I’ve been reading through “A Praying Life” by Paul E. Miller. In it, he says that prayerlessness “is rooted in a core unbelief that can shape our lives, even as Christians. Because of prayerlessness, our lives are often marked by fear, anxiety, joylessness, and spiritual lethargy.” There is a lot about prayer that we either don’t understand or else we understand and don’t like. In a recent chapter I read, Miller talks about how there is a tendency we have to avoid intimacy with God.
Why would we do that? Well, for one, we don’t really want God nosing around in our business. Miller says there is a reason, perhaps, that we keep God at arm’s length, even with our prayers to him:
Frankly, God makes us nervous when he gets too close. We don’t want a physical dependence on him. It feels hokey, like we are controlling God. Deep down we just don’t like grace. We don’t want to risk our prayer not being answered. We prefer the safety of isolation to engaging the living God. To embrace the Father and thus prayer is to accept what one pastor called “the sting of particularity.” (A Praying Life, p. 125)
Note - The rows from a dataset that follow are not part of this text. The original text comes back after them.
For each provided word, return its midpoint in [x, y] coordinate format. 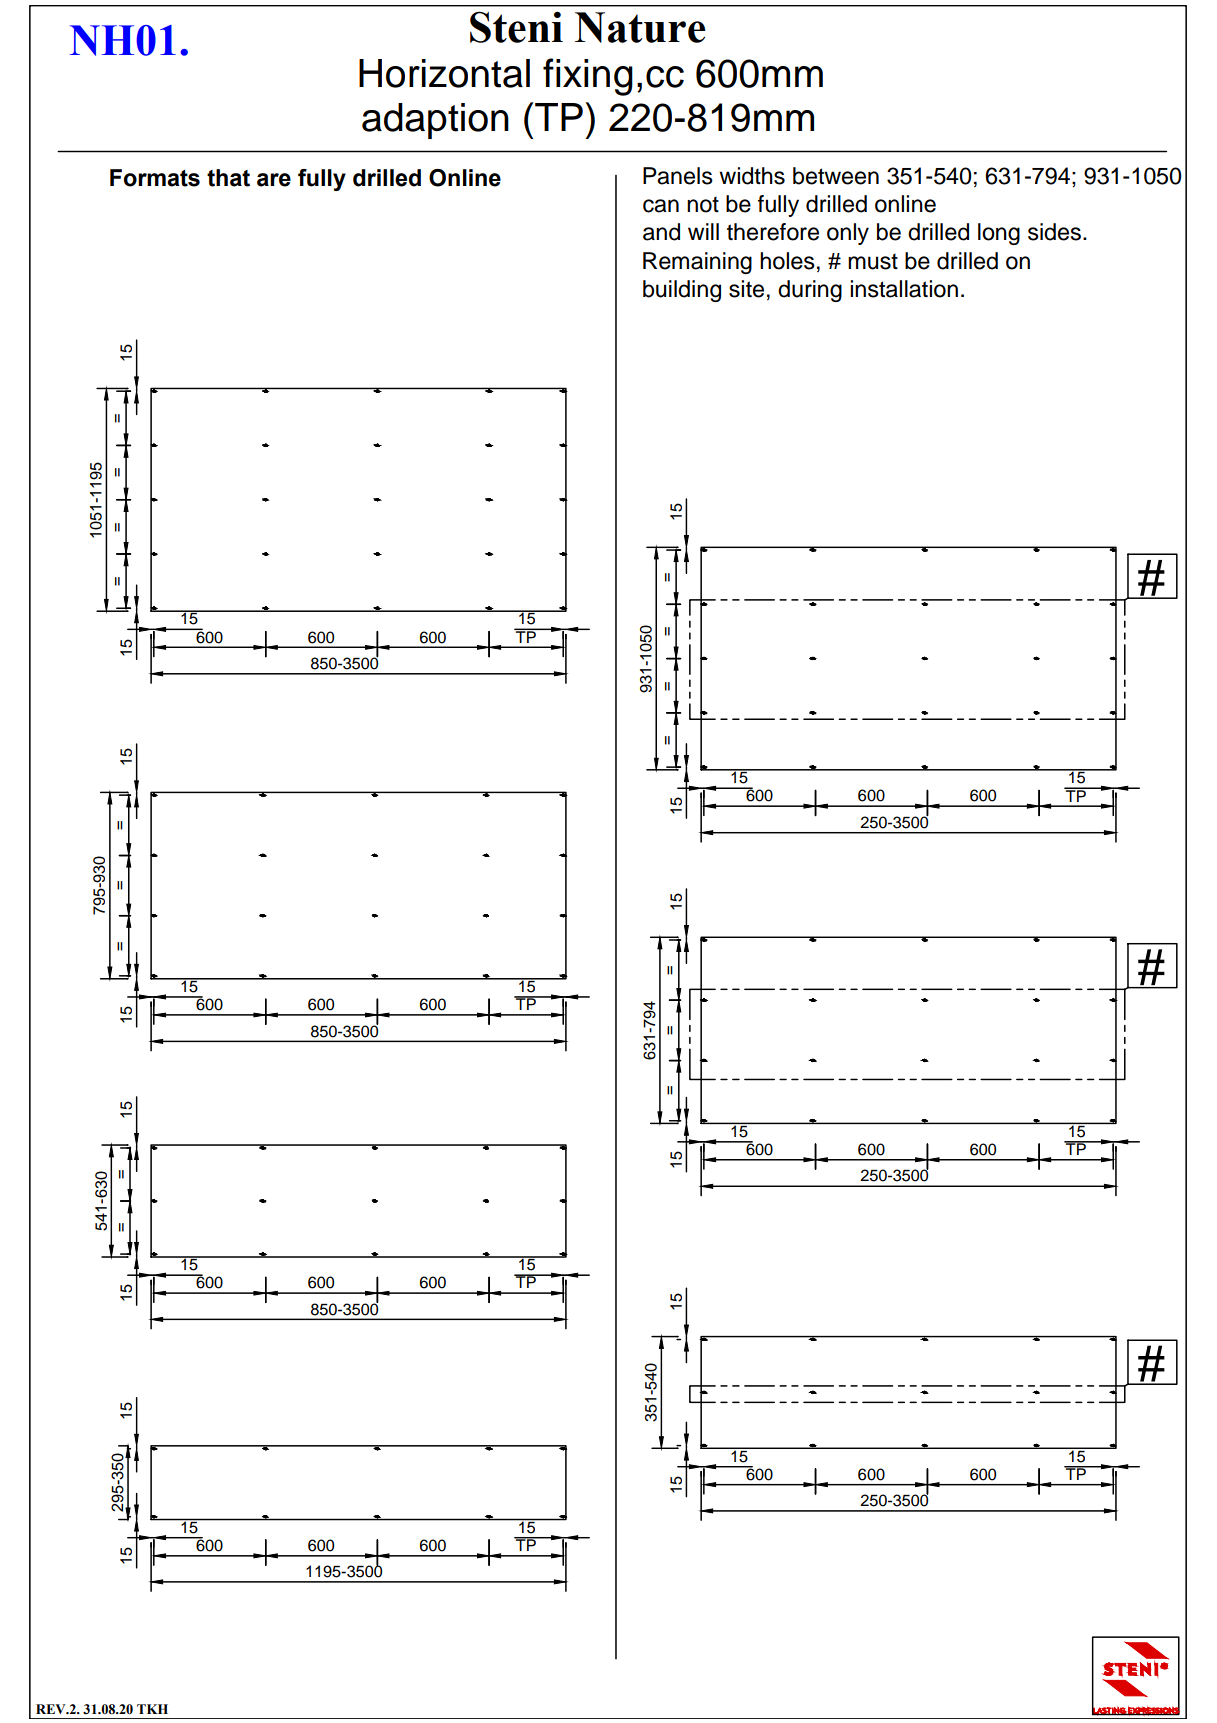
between [836, 176]
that [228, 178]
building [682, 291]
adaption [435, 121]
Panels [678, 176]
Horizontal [444, 73]
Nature [640, 27]
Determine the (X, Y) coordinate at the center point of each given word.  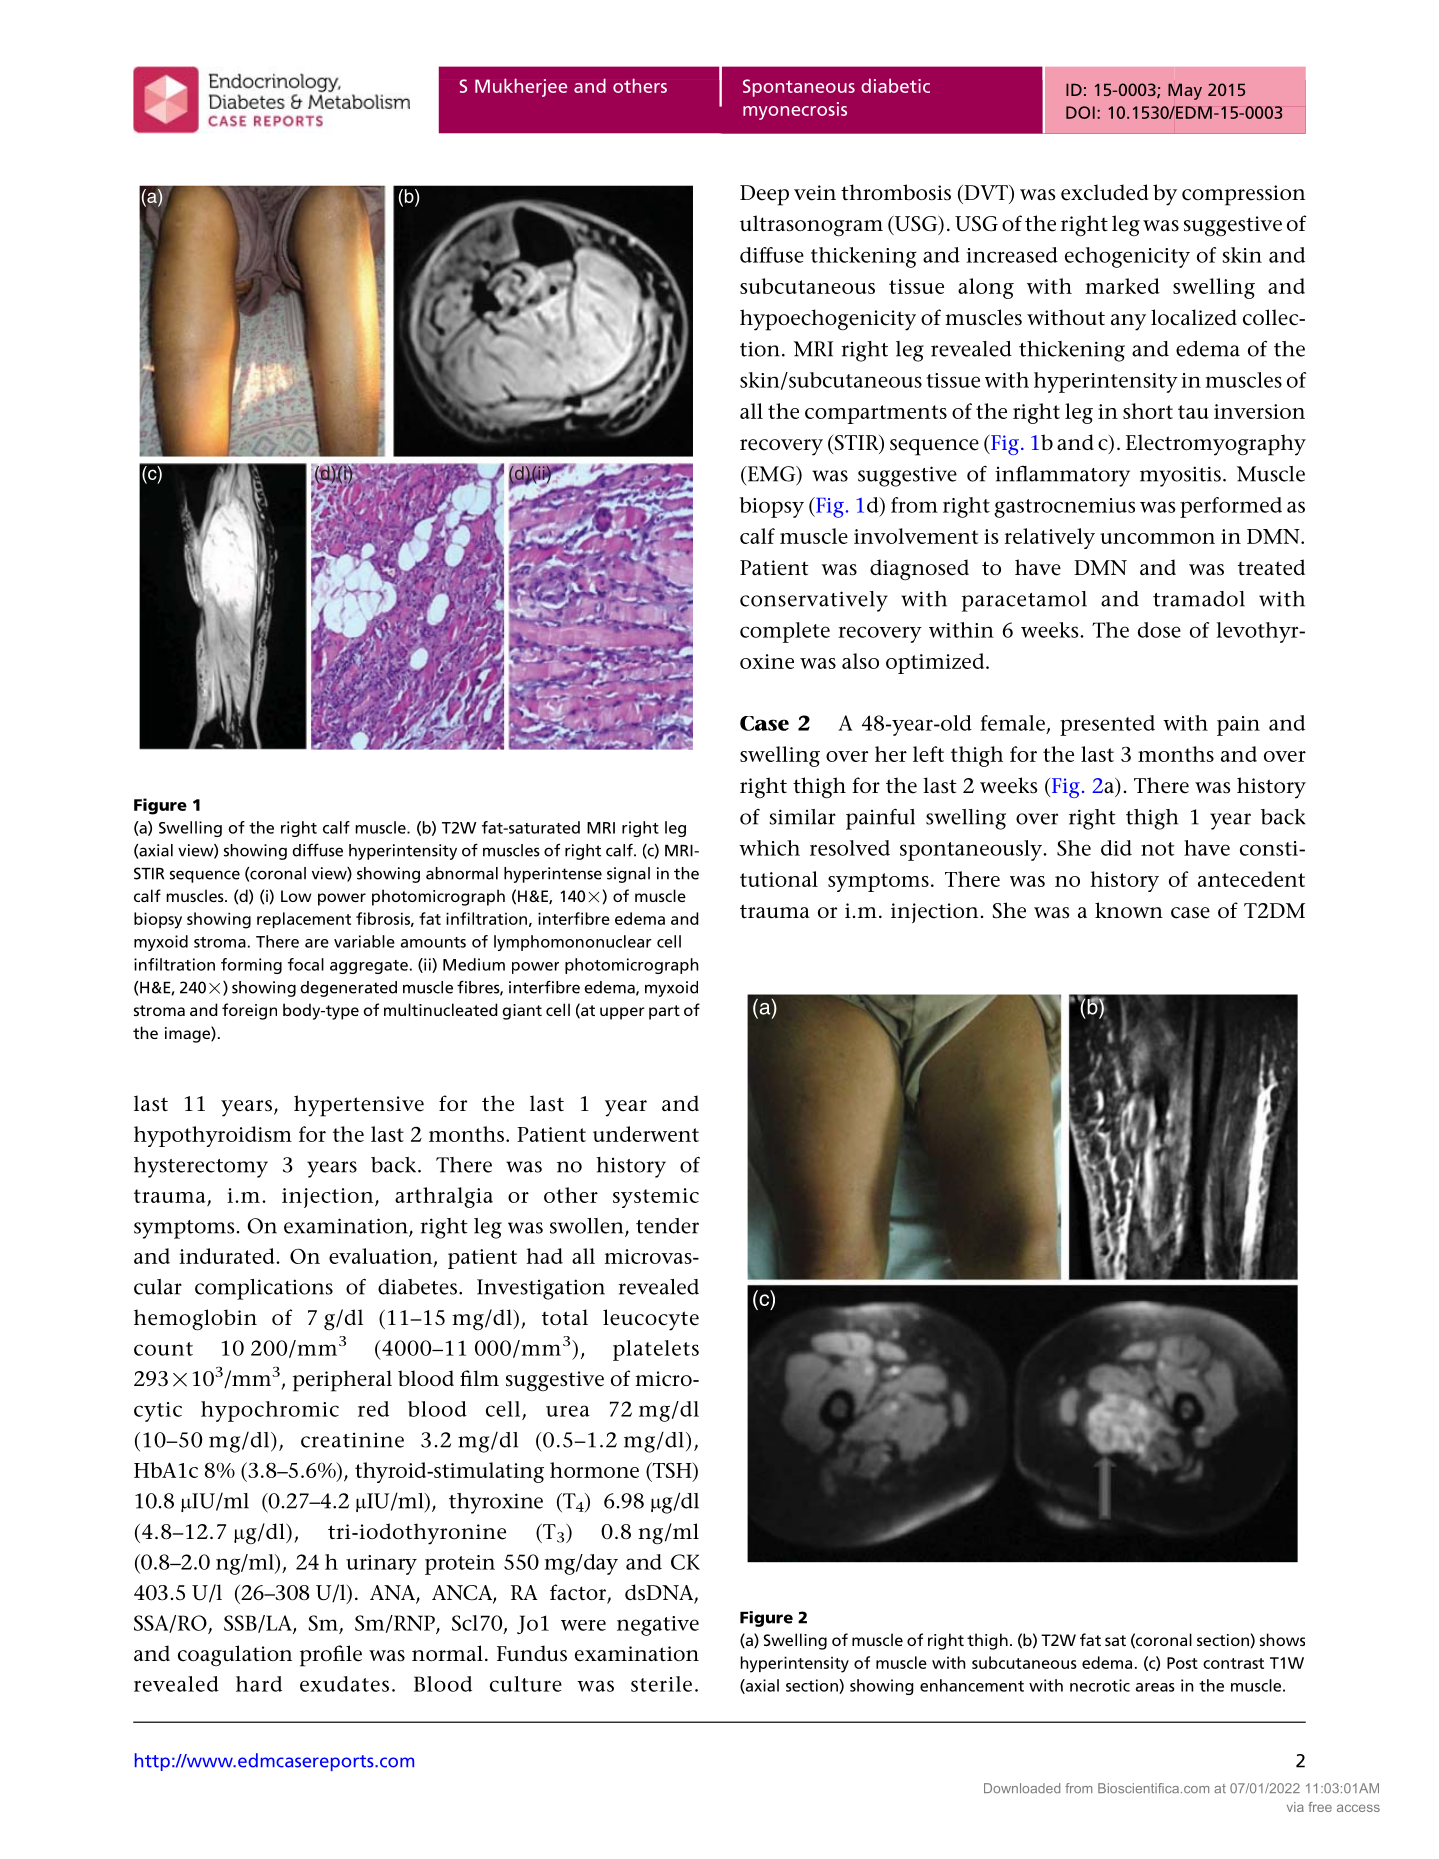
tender (667, 1226)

The very human prayer of Jesus asking that “this cup pass from me.” is much different than what Miller sees as the Buddhist and Neoplatonic attitudes that have crept into the church. That is, the attitude that we need to resist our own desires and deny physical urges. Those kind of simple, intimate prayers are the ones we hear children saying because they are more humble than “wiser” adults.
I don’t have it all together. The thing I want to battle against is the attitude that I will not lay it all on the line when I pray. That is to deny a personal God, and it doesn’t honor him.